ACTIVITY:
Reproduce, word for word, the lines in the material below starting with the one that has "Where should I click to: Select the Camera" and going on through the one that has "Open '13 incorrect pages' sitemap link". Leave out all pictures.

····················

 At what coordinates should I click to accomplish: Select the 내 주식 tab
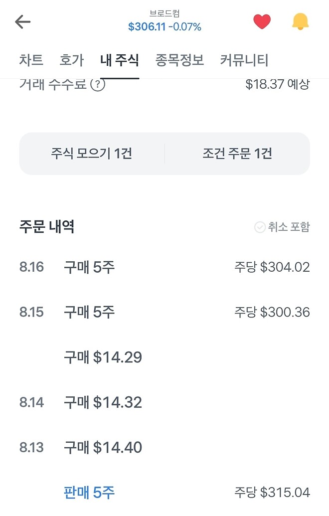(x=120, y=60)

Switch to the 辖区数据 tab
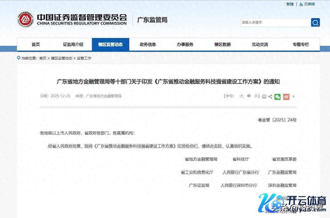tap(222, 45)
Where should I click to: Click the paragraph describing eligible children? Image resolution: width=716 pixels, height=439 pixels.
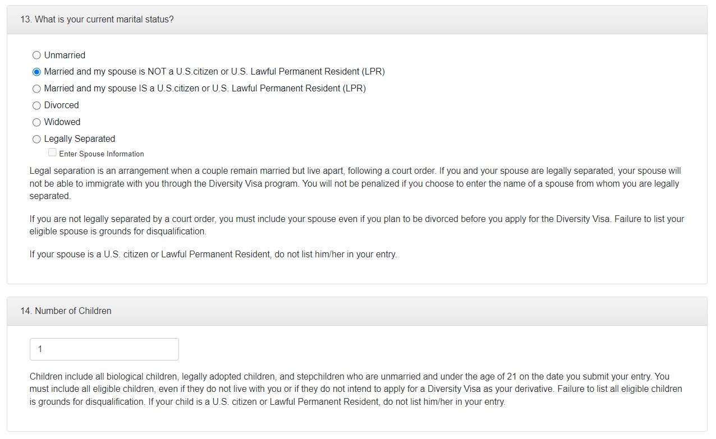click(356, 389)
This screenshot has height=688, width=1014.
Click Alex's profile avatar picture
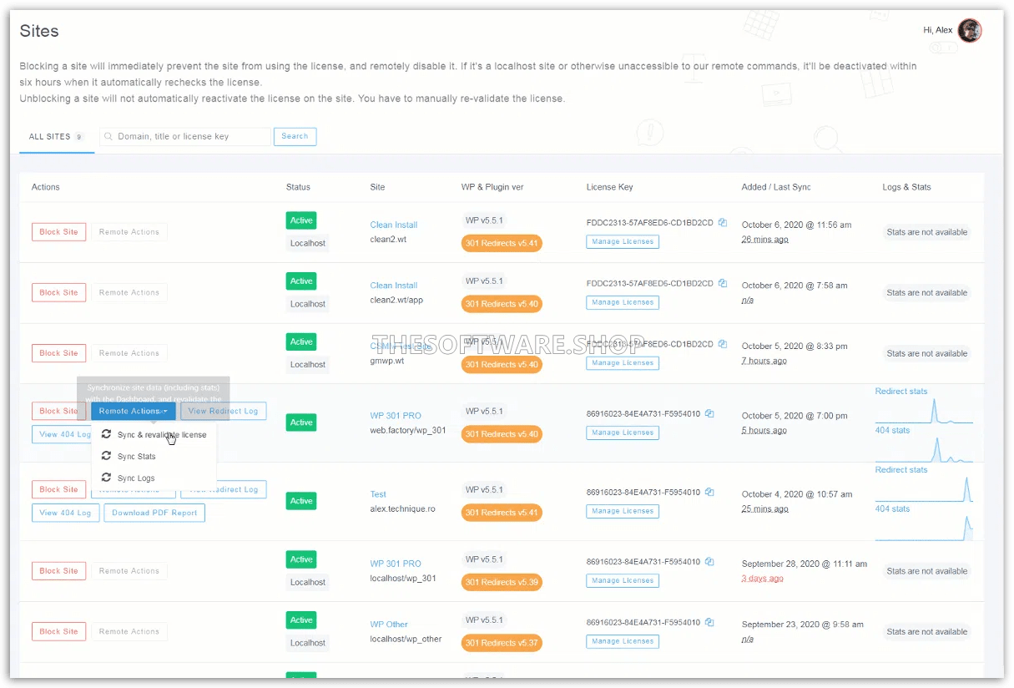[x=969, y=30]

····················

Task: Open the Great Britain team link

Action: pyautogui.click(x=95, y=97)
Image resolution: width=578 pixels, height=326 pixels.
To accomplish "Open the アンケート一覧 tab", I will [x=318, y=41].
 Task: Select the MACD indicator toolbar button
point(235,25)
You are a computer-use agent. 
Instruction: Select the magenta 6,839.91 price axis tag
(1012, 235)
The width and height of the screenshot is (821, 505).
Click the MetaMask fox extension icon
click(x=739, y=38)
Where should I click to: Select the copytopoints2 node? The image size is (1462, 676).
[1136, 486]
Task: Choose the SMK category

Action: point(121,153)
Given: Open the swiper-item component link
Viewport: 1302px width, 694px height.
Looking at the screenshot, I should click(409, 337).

····················

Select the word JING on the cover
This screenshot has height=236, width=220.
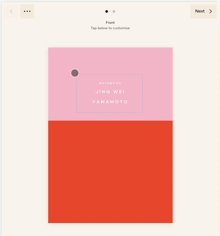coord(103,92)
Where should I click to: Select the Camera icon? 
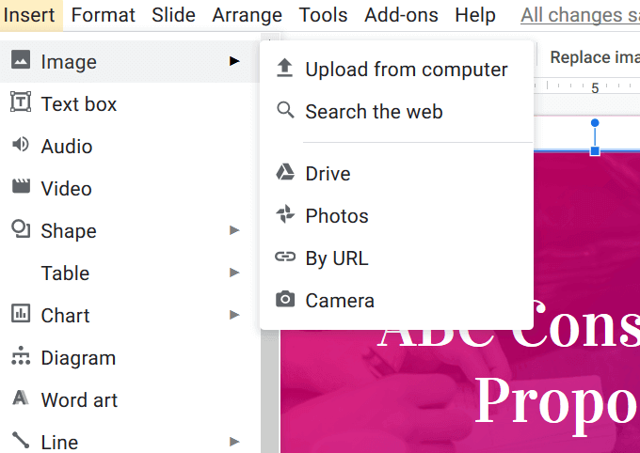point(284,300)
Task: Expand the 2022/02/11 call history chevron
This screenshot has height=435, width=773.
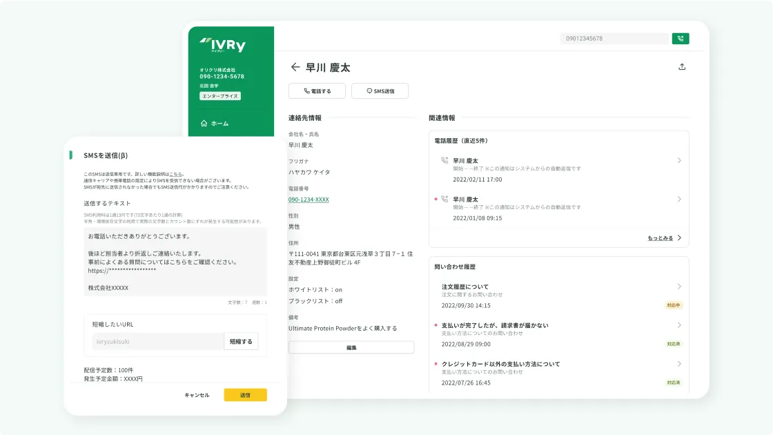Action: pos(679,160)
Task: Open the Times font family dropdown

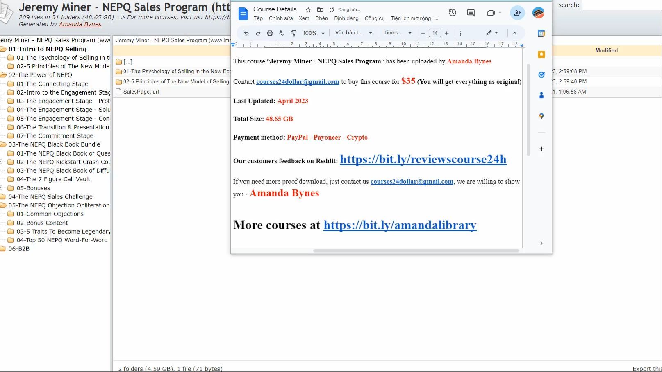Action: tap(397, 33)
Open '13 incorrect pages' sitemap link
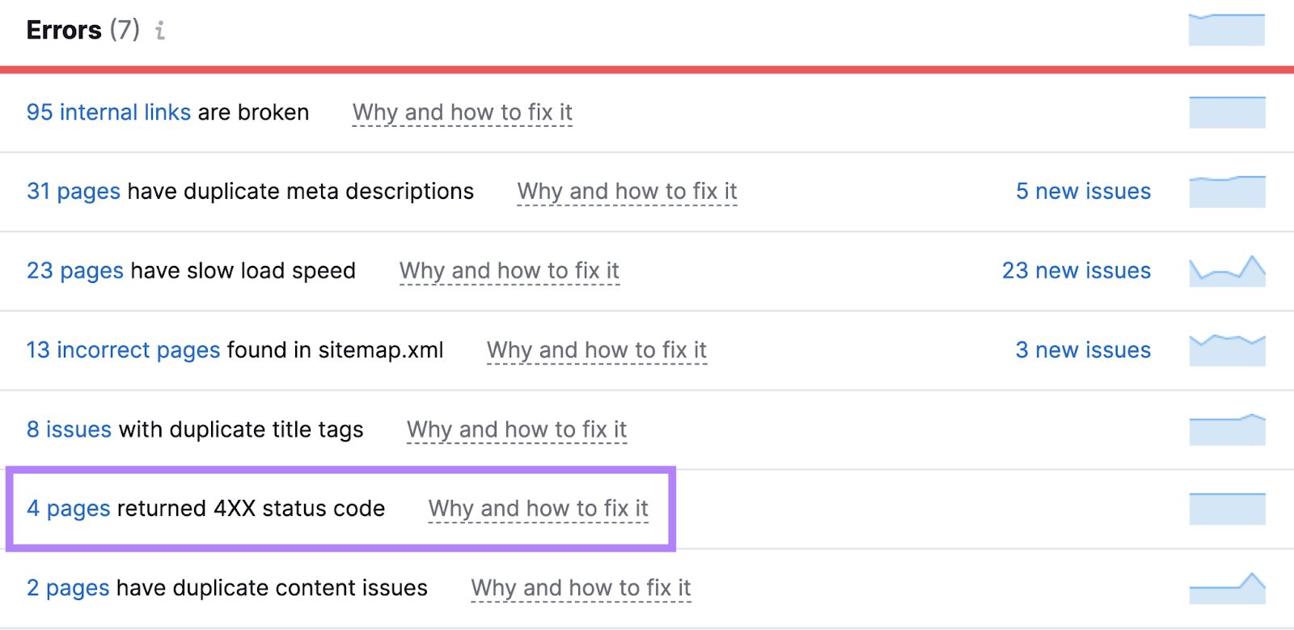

····················

EXERCISE RESPONSE:
Where should I click to: Select the Camera icon? 
point(284,300)
Task: Expand the 2022/02/11 call history chevron
This screenshot has height=435, width=773.
Action: pos(679,160)
Task: Open the Times font family dropdown

Action: tap(397, 33)
Open '13 incorrect pages' sitemap link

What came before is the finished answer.